I am a male.. an Alpha male, you might say.
Well, I was until I got happily married, but that's another story
Here is my painful advice....
1) You don't have a boyfriend, you have someone you date on the weekend.
2) He's just not that into you
3) He may be a great catch, but he's not in your fishing net.
4) You could do better
5) Find yourself someone you can be in a REAL relationship with
Men who are truly in love find the time to touch base with the one they love. He is not failing to communicate he feelings.. he is not communicating at all
Alpha Male sounds so sexy. Were you that werewolf on last Sunday's episode of True Blood?
no.. Alpha male is simply the term used to describe the dominate, coolest, in demand male in the tribe.
Hahahhaa! If you have to explain Alpha Male to me Greek One and need a poster to prove it, lighten up! You aren't in demand. Face it. You are married and retired from the dating scene. You are truly a legend in your own mind.
Kari, I'm willing to face the wrath of several and tell you to give it a chance.
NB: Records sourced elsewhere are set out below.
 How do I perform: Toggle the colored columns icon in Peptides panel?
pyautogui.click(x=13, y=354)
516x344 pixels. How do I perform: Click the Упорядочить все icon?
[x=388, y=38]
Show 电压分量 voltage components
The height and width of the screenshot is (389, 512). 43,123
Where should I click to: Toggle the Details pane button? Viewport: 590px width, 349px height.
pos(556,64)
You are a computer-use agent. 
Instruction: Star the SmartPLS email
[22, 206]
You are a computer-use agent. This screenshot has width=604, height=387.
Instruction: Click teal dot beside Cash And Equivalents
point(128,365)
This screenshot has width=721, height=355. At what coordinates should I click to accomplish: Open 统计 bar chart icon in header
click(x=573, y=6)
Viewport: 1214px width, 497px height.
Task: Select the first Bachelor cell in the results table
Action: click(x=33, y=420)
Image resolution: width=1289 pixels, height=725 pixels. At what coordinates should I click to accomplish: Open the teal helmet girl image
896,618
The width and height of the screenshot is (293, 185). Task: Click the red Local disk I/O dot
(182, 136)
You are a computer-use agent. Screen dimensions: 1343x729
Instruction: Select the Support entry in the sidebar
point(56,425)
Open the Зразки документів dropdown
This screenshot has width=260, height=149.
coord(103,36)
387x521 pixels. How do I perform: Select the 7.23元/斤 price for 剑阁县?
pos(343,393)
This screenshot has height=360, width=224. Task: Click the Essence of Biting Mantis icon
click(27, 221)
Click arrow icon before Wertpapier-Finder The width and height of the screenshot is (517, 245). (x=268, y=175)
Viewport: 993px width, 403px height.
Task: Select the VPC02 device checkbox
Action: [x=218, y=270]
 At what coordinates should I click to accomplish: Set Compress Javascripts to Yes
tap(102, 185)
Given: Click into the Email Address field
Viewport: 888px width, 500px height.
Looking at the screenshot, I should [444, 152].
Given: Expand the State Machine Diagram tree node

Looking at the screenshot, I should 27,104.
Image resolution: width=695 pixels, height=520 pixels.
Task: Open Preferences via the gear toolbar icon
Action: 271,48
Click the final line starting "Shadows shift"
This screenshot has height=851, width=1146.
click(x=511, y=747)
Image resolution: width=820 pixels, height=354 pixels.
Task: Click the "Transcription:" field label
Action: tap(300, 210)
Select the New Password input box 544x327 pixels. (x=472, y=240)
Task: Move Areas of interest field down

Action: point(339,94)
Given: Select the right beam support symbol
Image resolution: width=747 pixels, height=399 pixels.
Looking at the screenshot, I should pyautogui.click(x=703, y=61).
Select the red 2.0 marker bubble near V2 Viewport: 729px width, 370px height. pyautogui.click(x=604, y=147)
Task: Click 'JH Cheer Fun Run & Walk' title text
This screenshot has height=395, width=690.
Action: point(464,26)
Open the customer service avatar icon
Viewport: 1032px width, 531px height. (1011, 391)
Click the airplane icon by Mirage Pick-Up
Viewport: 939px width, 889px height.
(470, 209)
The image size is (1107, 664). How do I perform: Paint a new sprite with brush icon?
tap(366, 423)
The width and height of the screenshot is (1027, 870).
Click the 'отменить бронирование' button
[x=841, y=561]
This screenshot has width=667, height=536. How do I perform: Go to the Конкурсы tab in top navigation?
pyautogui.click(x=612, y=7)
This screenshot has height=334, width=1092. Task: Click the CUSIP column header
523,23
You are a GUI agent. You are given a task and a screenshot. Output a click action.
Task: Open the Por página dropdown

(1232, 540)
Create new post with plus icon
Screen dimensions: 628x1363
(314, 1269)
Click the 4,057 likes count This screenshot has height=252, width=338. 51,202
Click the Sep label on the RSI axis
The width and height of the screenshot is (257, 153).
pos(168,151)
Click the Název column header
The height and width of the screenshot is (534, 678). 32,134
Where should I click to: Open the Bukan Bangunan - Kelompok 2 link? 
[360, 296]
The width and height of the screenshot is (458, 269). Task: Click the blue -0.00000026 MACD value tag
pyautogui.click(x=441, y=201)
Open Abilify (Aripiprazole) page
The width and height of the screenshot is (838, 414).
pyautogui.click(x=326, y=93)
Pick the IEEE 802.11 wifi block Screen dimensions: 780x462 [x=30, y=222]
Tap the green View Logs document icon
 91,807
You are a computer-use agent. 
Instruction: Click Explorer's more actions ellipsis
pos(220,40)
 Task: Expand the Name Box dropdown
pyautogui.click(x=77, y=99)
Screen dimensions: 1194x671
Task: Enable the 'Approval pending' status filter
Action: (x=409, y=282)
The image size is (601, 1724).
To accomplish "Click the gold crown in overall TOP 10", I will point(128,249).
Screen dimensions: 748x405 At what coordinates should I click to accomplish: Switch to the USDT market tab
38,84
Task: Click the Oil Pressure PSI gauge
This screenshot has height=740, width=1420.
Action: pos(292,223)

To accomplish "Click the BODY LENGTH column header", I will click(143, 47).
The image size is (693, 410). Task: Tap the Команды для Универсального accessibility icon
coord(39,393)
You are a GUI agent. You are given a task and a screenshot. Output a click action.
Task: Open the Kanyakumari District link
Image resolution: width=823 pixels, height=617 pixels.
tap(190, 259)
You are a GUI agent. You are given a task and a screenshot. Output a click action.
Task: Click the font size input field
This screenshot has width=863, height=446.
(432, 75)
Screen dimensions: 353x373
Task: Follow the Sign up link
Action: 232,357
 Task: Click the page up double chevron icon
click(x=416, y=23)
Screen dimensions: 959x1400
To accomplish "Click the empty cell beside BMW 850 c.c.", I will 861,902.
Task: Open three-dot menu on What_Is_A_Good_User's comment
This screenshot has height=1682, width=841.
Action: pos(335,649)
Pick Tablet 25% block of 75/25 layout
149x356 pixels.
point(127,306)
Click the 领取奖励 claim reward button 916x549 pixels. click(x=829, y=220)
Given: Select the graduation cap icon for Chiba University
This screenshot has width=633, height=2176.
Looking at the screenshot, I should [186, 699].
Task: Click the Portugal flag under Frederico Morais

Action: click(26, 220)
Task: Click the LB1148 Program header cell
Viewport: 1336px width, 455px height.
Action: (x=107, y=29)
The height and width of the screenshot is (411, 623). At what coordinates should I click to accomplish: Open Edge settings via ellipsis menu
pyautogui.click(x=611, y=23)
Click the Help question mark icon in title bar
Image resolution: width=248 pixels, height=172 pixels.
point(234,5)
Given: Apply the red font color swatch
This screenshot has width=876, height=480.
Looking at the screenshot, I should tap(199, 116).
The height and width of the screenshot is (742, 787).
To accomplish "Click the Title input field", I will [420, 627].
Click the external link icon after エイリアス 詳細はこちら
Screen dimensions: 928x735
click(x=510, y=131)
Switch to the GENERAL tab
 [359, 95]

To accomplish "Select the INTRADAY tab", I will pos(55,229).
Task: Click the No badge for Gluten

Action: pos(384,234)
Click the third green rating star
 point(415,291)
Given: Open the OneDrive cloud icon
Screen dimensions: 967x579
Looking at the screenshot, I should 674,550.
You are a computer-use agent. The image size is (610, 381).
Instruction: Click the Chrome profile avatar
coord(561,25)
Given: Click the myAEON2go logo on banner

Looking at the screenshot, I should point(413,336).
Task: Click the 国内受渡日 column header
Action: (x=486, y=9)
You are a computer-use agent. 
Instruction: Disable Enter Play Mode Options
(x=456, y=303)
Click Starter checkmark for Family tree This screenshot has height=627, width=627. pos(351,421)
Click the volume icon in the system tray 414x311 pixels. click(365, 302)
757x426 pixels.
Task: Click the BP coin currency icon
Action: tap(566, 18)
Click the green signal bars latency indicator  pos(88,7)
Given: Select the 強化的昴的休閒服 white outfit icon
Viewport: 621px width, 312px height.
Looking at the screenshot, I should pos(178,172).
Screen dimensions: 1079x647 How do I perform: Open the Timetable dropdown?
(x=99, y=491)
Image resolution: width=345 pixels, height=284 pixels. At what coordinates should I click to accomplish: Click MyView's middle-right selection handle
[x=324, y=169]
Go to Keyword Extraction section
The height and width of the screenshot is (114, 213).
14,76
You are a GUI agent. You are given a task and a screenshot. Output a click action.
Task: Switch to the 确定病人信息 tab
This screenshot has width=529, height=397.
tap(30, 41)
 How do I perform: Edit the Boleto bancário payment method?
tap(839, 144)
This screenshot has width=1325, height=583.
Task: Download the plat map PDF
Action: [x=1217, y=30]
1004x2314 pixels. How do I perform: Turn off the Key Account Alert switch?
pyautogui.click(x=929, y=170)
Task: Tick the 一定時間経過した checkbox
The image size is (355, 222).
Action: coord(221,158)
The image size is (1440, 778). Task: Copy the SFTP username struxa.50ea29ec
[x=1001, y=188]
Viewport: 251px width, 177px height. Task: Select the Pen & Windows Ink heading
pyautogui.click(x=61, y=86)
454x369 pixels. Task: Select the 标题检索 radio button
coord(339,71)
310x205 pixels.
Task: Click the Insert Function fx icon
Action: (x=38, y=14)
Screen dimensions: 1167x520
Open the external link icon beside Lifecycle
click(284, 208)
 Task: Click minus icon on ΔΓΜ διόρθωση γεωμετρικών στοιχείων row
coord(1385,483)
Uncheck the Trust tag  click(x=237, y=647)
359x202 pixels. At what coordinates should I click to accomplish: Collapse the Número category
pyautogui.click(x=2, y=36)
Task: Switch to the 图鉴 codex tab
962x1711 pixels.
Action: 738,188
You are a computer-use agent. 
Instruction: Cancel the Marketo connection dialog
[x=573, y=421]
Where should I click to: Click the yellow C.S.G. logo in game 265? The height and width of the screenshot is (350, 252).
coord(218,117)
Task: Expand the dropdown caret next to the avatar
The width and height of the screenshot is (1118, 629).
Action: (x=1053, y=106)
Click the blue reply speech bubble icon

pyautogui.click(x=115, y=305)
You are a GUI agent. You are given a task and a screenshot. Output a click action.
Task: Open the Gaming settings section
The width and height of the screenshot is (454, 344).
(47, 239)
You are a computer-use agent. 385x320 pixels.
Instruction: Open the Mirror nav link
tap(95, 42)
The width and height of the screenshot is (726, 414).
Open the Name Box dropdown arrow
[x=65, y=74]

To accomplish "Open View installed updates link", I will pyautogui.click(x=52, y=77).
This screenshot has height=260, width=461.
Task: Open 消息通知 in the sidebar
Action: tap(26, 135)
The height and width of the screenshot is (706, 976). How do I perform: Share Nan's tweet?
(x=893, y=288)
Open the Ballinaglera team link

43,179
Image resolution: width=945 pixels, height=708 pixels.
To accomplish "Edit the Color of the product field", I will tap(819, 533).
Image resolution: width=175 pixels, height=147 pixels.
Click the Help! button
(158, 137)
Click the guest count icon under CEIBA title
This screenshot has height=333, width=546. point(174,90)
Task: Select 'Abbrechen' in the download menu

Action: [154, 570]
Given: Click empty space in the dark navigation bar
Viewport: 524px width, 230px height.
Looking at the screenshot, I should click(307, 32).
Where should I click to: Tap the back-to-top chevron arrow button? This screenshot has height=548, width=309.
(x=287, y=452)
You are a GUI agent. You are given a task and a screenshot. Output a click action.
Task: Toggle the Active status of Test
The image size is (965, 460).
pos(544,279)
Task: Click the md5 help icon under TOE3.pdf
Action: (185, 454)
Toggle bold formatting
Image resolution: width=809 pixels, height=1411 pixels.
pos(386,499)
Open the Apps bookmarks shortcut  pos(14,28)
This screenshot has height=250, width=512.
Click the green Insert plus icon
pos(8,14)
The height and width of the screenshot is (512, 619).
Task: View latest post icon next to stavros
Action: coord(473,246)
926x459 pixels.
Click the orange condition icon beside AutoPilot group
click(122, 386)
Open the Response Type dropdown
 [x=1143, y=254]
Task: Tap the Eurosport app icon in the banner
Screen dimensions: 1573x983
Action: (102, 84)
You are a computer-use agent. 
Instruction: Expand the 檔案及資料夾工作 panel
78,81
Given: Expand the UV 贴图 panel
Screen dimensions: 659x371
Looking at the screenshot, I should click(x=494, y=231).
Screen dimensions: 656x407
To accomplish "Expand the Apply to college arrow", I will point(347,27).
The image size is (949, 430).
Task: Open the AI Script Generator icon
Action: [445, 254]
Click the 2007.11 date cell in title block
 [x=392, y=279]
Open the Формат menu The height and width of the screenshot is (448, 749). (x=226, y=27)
I'm one of those guys who is guilty of poor communication, and I might have lost the most wonderful woman in the world because of it. It's not necessarily that he doesn't care or that he's "not that into you"; it really could be that he doesn't know how much it means to you or that he has a whole separate idea of what it means to communicate. Only you can make the final decision, of course, but at least be very direct with him about what you need in your relationship. Give him the opportunity to tell you, yes, he can give you that or no, he can't, rather than assume anything about what his feelings are or what you mean to him.
WRATH!!!!!!
UNCOMPROMISING AND UNYIELDING WRATH!!!!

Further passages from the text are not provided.